[Opening Task data section]
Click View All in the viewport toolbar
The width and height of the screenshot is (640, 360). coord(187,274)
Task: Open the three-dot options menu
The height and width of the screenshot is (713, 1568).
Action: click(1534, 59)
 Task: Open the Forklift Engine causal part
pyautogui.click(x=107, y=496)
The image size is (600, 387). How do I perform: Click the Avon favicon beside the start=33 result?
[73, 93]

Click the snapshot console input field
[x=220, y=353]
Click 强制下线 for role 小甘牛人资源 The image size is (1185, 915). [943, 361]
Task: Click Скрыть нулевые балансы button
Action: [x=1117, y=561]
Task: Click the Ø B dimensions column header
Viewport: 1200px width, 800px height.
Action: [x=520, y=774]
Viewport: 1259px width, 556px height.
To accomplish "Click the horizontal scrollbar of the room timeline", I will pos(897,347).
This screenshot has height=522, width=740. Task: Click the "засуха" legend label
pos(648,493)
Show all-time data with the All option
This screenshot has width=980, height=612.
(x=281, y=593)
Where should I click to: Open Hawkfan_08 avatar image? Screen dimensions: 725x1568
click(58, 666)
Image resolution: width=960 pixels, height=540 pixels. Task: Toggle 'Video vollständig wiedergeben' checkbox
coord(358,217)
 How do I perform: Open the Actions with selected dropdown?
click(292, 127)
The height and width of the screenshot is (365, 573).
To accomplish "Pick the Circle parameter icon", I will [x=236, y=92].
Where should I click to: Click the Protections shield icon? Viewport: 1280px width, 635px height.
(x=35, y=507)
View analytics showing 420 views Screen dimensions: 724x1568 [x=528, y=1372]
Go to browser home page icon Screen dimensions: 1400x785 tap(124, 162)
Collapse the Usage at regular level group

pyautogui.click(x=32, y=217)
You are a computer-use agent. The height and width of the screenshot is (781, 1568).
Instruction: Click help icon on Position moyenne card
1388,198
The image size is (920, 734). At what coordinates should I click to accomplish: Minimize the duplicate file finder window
[Closing Task data section]
**Required action**
Beginning at the line with "View analytics showing" and ending at the last line of the entries, print every line exactly.

**Exercise answer**
View analytics showing 420 views Screen dimensions: 724x1568 [x=528, y=1372]
Go to browser home page icon Screen dimensions: 1400x785 tap(124, 162)
Collapse the Usage at regular level group

pyautogui.click(x=32, y=217)
You are a computer-use agent. The height and width of the screenshot is (781, 1568).
Instruction: Click help icon on Position moyenne card
1388,198
The image size is (920, 734). At what coordinates should I click to accomplish: Minimize the duplicate file finder window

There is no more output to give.